Ever since I switched my pfSense router machine to using OpenDNS as it's authority, rather than Time Warner's servers, I've noticed a much faster response time, especially when hitting a domain that the router has in its cache. I've never looked back, and even went as far as to set my laptop to use OpenDNS whenever I'm not at home. Couldn't be happier. :)


Yup, running your own local DNS cache is almost always better than the ISP-supplied resolvers.

Note: I used to run DJB's software a lot, back in the '90s especially, when there was no secure alternative. But nowadays there's no point in doing that. Bind has cleaned up their act, it's secure and usable enough nowadays.


And the evidence you have for this is what? 2008 was not a great year in the history of BIND security.


The publicity around your 'leak' didn't help much :)


Something tells me that bug was going to get some publicity regardless of what happened the week before Black Hat.


Yes, but you started a particularly lulzy ball rolling.


Nice of you to notice.


Another good reason: While traveling recently, several times I got to places with intentionally free wifi that failed to advertise a DNS server. If you use your own DNS server then these access points are usable.

You could also remember the IP of a usable DNS server elsewhere on the internet.


4.2.2.1, 4.2.2.2


I use OpenDNS and it works well for me most of the time. I may give this a shot though in the future.


Protip: Skip configuring BIND and use UUNet's original name servers (which are blazingly fast and still maintained) because you've been staring at DNS settings for so god damn long they've been burning into your brain for the past 15 years.

Protip #2: Also learn to configure your DHCP client so this is possible.

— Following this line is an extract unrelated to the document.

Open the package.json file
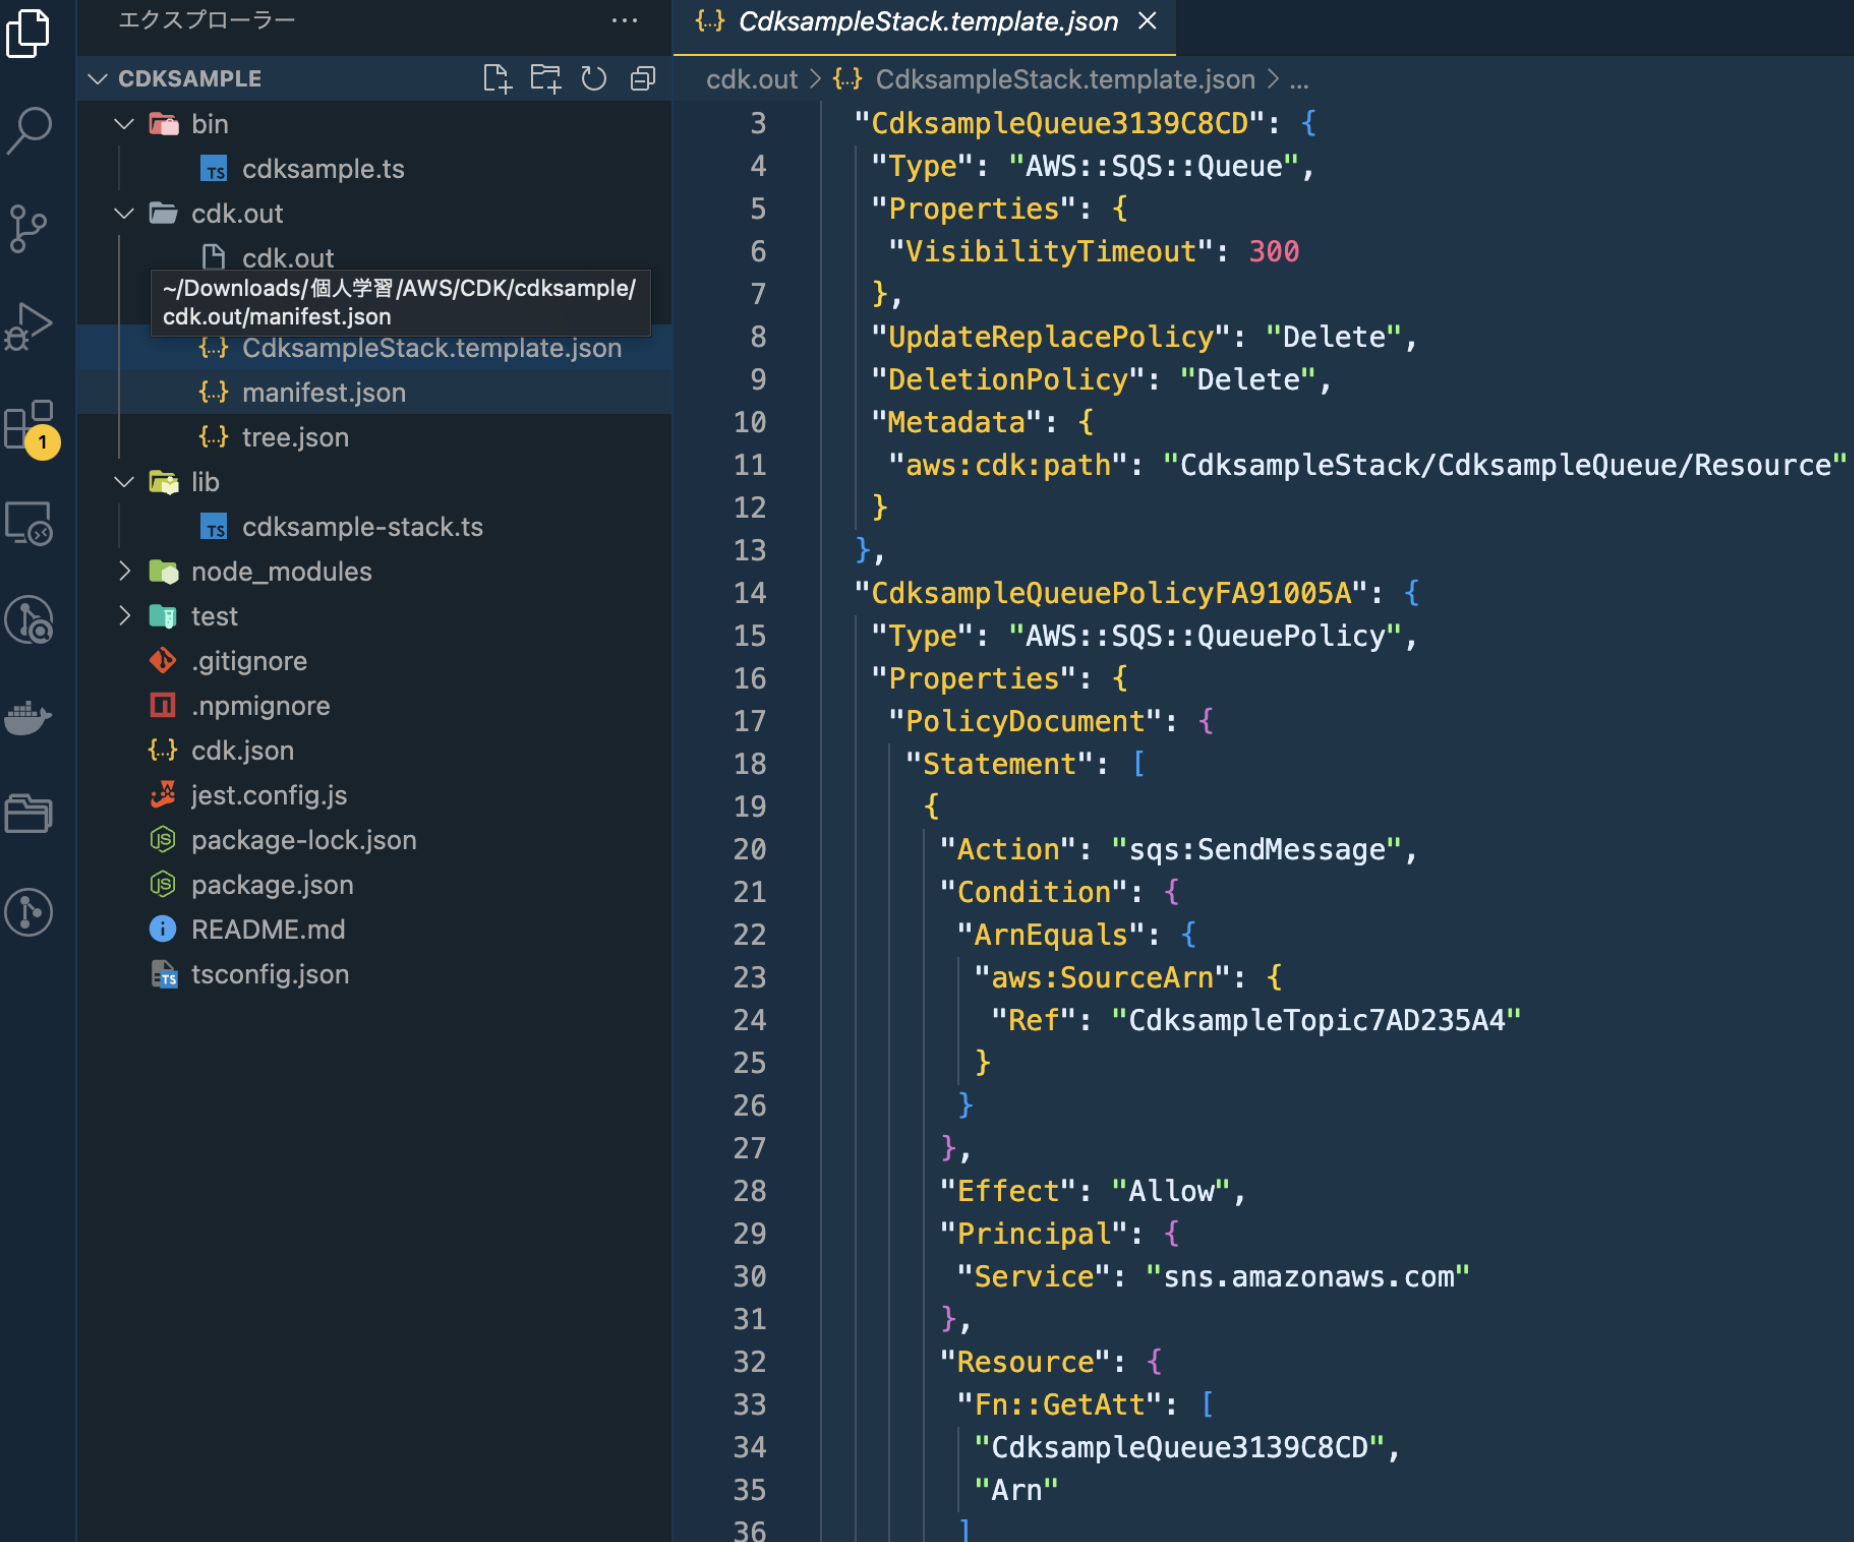Image resolution: width=1854 pixels, height=1542 pixels. click(272, 885)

That will work too. But I think it's more polite to do it the hard way. Same reason you used to set up your own time server and package server for your farm.


> More polite

No, this intuition is incorrect.

By using one of UUNet's (or someone else's) public caching name servers, you're increasing the cache diversity in a very widely used public cache and reducing the overall load on the global root name servers AND domain-level authority servers by reducing cache misses and reducing query traffic in a cumulative manner.

Think about it in terms of extremes/limits. If everyone on the internet ran their own server, would the root infrastructure slow down or speed up?

Personally I think it's somewhat insane and counterproductive to setup a DNS server on your laptop - not only are you wasting your own CPU cycles, you're wasting the CPU cycles of the root name servers and CPU cycles of the domain-level authority servers. Why do that when there are numerous public cache servers setup specifically for this very purpose?!

There's a reason those massive cache servers are accessible by the public internet. They help it work.


I have some issues with this. First off, there are 13 root servers across a wide variety of networks, whereas (I checked) there are only two UUNet DNS servers, both of which are on the same network. You've just exchanged the load from 13 servers across the Inernet to two servers on a single network.

Also, there do exist DNS attacks to poison DNS resolvers, and if I suspect poisoned results, I can restart my own local DNS resolver, but I can't restart UUNet's.

There's also the issue of connectivity. There may be an issue with connectivity between your ISP and UUNet, but otherwise the rest of the Internet is accessible. If I can't get to sites, I now have to take the time to determine if it's a problem locally (ISP is down), or if there's a networking issue between me and UUNet. A locally run DNS server means I can troubleshoot that particular issue quicker.


> only two UUNet DNS servers

I'm talking about their publicly accessible caching DNS servers, of which are there are far more than two. I'm not talking about the ones they register with the domain registrar to host their authoritative zone files. That's completely different.

> both of which are on the same network. You've just exchanged the load from 13 servers across the Inernet to two servers on a single network.

That's not how DNS works. Furthermore, that's the entire role of a cache server.